Alıştırma Yönergeleri:
**A)** Verilen metinde "Çevre Mühendisleri Odası İstanbul Şubesi, Covid-19 salgınını" sözleriyle başlayan paragrafı, ana bilgilerini koruyarak daha kısa biçimde yeniden yazın.
**B)** Verilen metnin devamını, metindeki son cümlenin ardından başlayarak yazın.

İçme ve atık sulardan koronavirüs bulaşabilir mi? ÇMO'den dikkat çeken tespit

koronavirüs
İçme ve atık sulardan koronavirüs bulaşabilir mi? ÇMO'den dikkat çeken tespit

Çevre Mühendisleri Odası İstanbul Şubesi, Covid-19 salgınını su ve atık sular açısından değerlendiren bir rapor hazırladı. Koronavirüsün atık sularda canlılığını birkaç saatten birkaç güne kadar sürdürebildiğine dikkat çekildi.

Çevre Mühendisleri Odası (ÇMO) İstanbul Şubesi, 'Su ve atık su yönetiminde Covid-19 etkisi' adlı bir rapor yayınladı ve çok önemli uyarılarda bulundu. İşte o rapor: 

HASTA DIŞKISINDA VİRÜS TESPİT EDİLDİ

Hollanda Ulusal Halk Sağlığı ve Çevre Enstitüsü'nün yaptığı araştırmaya göre, korona vakalarının Hollanda'da ortaya çıkması ile atık sularda Covid-19 tespit edildi. Bu konuda Türkiye'de henüz bir çalışma yapılmadığı için Dünya sağlık Örgütü (WHO), Amerikan Çevre Koruma Ajansı (EPA), Hollanda Ulusal Halk Sağlığı ve Çevre Enstitüsü (RIVM), Su Çevre Federasyonu (WEF), Hastalık Kontrol ve Önleme Merkezi (CDC) gibi uluslararası kuruluşların inceleme, araştırma bulguları ve görüşlerini referans aldı.

Veri İçeriği:
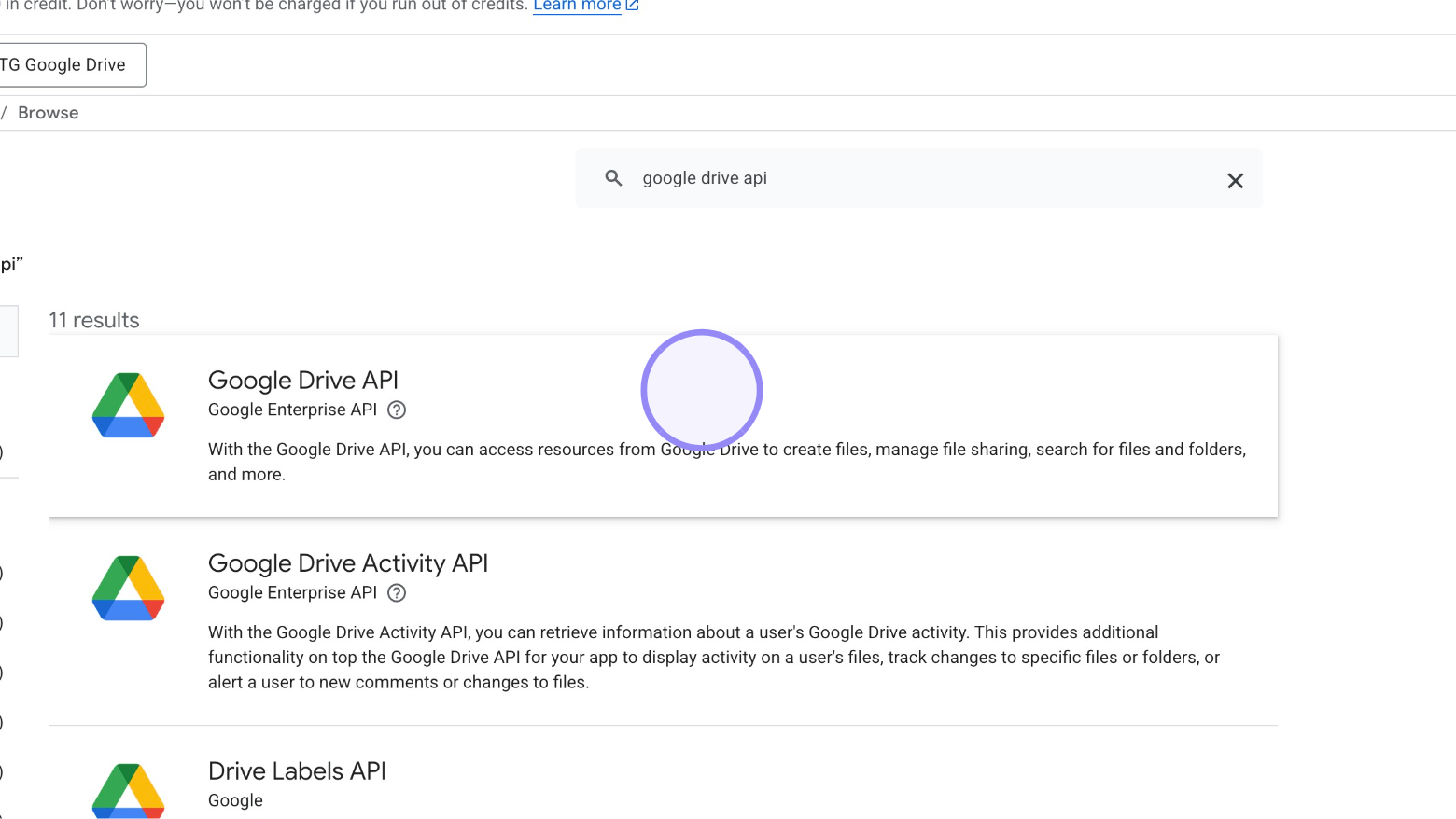
Task: Click the Drive Labels API logo icon
Action: 128,791

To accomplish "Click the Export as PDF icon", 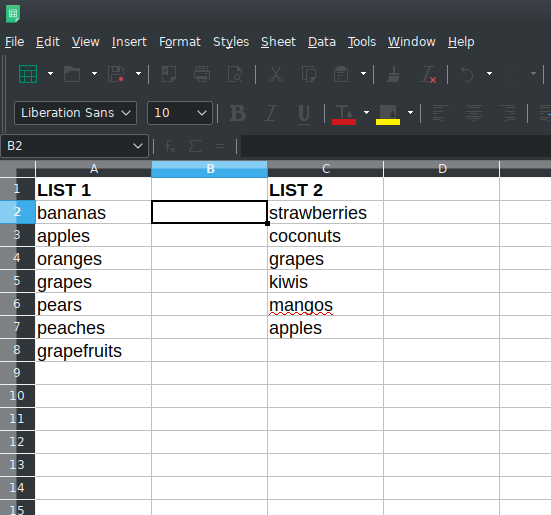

Sırasıyla Cevaplar:
**A)** ÇMO İstanbul Şubesi, Covid-19 salgınını su ve atık sular yönünden ele alan bir rapor hazırladı. Raporda, virüsün atık sularda birkaç saatten birkaç güne kadar canlı kalabildiği vurgulandı.

**B)**
Su Çevre Federasyonu (WEF), virüsün oral yoldan bulaşabileceğini belirtti. Enfekte olan bazı hastaların, ateş yerine enfeksiyonun erken evrelerinde ishal yaşadıklarını fark edilmesi ile hasta dışkısında yapılan ölçümlerde Covid-19 tespit edildi.

ARIZALI TUVALETLER RİSK TAŞIYOR

Sözcü'de yer alan habere göre, raporda virüsün arızalı tuvaletlerden yayılabileceği de belirtiliyor: "Sıhhi tesisattaki ve havalandırma sistemindeki hatalar nedeni ile 2003 yılında, Hong-Kong'da 50 katlı bir binada SARS koronavirüsü başka dairelere taşınarak bina içinde yayılmasına ve bunun sonucunda 342 kişinin enfekte olmasına, 42 kişinin de ölümüne yol açmıştır. Bu duruma banyolarda suyu boşalmış sifonlar ve doğru projelendirilmemiş havalandırma sistemlerinin neden olduğu tespit edilmiştir. Covid-19 virüsü için de, apartmanlarda arızalı tuvaletlerden yayılması olası riskler olarak değerlendirilmelidir."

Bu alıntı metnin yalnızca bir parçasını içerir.